I haven’t seen the Galaxy film but have seen the first one and sadly agree with the critics. Found it near unwatchable and closer to the death of cinema than its revitalisation – and I’m a big Nintendo fan. If you’d told me in 2017, playing Zelda: Breath Of The Wild and Super Mario Odessey, games that seem to fundamentally understand the appeal of exploring virtual worlds in a creative way, that 10 years later Nintendo would jump on cultural brain rot bandwagon… well disappointed wouldn’t cover it.
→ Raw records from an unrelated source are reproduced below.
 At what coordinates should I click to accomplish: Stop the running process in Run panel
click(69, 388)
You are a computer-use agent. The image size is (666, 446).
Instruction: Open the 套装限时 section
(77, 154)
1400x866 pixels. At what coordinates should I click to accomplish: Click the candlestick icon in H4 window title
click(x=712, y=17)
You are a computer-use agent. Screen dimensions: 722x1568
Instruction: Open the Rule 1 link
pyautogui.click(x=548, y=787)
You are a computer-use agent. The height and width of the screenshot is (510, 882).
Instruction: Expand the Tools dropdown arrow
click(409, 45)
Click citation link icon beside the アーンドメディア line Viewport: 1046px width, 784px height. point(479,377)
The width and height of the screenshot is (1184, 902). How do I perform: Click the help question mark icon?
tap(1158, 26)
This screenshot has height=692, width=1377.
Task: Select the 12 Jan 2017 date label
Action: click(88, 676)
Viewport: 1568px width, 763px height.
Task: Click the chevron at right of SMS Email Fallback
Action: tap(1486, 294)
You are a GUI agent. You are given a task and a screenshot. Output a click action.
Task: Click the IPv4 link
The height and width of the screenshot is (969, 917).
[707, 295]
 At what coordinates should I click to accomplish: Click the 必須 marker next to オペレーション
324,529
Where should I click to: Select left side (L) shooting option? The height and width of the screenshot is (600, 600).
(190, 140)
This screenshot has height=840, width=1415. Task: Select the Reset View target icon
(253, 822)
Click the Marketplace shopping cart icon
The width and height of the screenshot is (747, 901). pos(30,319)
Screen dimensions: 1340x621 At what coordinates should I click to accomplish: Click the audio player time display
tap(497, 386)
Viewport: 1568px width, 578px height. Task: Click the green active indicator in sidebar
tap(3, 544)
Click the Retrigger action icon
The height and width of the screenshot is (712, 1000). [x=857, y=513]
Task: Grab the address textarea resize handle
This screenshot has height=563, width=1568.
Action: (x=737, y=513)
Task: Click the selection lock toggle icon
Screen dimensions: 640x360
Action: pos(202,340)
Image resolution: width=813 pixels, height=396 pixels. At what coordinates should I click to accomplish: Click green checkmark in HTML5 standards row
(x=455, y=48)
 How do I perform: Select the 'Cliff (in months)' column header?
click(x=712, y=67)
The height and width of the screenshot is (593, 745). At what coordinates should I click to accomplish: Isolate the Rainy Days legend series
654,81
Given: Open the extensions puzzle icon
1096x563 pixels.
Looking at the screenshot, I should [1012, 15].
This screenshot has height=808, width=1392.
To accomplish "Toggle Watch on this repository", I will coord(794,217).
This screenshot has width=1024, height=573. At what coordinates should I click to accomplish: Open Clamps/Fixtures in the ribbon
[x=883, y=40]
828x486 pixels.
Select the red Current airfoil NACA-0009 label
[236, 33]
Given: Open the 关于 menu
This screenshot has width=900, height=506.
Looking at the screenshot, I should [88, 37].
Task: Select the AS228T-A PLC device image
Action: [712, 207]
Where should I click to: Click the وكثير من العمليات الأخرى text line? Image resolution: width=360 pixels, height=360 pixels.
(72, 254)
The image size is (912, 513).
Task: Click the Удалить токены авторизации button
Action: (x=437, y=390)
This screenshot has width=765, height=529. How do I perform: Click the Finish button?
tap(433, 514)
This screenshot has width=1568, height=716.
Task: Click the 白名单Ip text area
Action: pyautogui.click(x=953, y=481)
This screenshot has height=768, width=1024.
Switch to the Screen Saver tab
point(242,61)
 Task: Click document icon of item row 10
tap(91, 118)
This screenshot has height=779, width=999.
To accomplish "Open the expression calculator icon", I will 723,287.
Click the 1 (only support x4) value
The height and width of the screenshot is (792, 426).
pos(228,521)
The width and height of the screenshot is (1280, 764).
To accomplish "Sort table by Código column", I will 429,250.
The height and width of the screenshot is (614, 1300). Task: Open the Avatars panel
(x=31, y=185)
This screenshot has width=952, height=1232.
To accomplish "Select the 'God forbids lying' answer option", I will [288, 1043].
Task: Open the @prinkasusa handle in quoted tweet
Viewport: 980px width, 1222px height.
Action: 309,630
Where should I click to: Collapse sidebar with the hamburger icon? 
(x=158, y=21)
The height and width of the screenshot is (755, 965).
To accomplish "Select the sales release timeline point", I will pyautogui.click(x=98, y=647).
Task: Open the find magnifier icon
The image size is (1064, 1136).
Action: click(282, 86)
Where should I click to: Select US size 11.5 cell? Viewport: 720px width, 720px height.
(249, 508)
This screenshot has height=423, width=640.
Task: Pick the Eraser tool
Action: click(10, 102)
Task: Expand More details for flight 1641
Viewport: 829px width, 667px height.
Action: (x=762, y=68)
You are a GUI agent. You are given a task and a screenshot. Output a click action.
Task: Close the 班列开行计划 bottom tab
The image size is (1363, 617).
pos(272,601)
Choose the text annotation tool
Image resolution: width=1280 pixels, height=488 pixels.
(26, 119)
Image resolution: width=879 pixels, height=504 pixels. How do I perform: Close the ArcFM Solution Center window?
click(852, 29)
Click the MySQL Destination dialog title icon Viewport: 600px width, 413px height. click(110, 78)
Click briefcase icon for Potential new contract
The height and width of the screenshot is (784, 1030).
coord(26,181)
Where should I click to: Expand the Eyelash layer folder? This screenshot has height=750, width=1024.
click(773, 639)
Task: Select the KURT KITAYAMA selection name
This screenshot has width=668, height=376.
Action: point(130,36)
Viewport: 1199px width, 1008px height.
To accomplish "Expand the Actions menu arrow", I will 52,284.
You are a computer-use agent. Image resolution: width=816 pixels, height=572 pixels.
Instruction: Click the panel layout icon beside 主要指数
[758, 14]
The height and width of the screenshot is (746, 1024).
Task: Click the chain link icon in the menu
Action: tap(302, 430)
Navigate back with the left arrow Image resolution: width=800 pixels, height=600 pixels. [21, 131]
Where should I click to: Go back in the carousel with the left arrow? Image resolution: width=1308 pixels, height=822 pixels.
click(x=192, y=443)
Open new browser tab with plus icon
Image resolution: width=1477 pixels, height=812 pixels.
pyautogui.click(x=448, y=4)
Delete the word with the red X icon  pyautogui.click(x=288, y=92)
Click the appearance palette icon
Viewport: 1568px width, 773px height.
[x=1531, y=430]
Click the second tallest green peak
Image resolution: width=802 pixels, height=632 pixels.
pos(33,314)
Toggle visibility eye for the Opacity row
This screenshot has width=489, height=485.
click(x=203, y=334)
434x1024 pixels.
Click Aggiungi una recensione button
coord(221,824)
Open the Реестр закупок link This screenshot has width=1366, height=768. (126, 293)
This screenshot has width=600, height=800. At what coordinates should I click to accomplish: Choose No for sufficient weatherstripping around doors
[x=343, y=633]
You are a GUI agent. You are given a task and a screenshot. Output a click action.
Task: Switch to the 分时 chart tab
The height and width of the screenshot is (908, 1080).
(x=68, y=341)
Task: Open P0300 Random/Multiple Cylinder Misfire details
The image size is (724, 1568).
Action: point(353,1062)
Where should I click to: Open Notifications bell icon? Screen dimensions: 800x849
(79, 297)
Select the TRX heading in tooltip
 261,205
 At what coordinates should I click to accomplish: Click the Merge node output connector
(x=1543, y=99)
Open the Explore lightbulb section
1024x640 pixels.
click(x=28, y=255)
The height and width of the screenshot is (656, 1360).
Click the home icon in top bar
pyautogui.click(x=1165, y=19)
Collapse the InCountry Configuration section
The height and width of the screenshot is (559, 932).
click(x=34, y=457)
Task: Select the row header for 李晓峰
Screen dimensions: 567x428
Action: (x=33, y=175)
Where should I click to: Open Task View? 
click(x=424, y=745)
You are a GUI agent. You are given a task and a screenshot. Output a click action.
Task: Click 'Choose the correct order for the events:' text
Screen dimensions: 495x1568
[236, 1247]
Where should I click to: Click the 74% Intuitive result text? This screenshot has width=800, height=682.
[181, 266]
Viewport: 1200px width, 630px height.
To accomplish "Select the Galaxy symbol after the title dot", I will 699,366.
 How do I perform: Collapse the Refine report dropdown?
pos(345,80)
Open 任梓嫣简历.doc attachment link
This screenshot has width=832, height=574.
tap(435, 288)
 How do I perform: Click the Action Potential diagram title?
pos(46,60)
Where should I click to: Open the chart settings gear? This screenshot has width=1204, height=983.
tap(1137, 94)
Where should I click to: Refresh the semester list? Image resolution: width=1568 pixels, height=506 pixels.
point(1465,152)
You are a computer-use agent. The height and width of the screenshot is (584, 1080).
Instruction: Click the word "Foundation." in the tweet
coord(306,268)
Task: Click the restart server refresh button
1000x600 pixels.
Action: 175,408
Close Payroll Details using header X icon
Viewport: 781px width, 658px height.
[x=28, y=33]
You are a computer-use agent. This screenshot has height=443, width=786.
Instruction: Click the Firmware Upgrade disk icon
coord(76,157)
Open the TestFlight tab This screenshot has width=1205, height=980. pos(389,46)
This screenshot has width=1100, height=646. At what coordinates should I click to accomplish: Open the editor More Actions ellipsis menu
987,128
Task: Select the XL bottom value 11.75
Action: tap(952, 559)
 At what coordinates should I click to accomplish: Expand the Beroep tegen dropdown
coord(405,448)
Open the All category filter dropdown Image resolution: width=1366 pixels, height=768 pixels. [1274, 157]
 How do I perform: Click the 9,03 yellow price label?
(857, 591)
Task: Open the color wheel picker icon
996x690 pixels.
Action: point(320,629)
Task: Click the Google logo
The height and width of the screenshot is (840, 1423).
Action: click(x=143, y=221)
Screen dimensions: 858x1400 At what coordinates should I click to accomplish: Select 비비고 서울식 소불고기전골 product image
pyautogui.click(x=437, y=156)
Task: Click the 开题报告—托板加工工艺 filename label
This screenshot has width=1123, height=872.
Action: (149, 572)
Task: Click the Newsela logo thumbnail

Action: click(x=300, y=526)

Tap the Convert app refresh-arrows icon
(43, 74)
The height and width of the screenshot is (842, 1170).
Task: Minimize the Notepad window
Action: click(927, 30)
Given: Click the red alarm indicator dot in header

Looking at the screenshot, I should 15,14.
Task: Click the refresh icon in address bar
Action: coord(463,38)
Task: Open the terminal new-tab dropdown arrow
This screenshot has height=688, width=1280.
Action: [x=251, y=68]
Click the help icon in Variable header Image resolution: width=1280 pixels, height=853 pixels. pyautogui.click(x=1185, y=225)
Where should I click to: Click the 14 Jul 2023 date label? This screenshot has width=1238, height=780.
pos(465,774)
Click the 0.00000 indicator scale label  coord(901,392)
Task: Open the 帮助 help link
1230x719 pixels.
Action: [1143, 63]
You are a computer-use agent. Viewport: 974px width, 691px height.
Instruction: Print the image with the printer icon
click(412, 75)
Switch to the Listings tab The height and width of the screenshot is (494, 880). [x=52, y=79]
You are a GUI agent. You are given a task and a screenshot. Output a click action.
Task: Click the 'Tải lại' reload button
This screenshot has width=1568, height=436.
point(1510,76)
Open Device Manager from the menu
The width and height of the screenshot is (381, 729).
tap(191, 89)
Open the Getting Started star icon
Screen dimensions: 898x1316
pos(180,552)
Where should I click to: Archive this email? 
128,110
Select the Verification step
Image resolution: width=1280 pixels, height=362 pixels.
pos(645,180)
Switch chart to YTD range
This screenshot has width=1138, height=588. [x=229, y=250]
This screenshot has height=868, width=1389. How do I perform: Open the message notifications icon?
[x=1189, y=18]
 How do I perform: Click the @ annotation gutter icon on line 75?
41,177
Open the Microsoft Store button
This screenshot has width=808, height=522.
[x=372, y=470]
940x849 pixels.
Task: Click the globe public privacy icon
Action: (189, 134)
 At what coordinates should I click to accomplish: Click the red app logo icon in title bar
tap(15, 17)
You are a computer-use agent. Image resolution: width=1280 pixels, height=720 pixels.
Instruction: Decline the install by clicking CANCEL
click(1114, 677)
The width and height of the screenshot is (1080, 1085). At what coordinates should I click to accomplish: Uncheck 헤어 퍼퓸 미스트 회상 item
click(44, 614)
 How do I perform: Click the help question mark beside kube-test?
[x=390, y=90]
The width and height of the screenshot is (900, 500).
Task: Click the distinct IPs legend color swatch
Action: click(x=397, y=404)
We are getting a lot of video game movies now, and I’m just hoping that following the success of Mario and Minecraft producers haven’t given up trying to craft anything that resembles an actual film. Though the trailers for the latest Mortal Kombat and Street Fighter suggest they have. Do audiences for these things really just want to clap like seals waiting for fish at ‘recognisable things’? Even Fallout stumbles into that trap. Heaven forbid an actual artist crafts a great story around these things that might not please everyone, when did we become so culturally conservative?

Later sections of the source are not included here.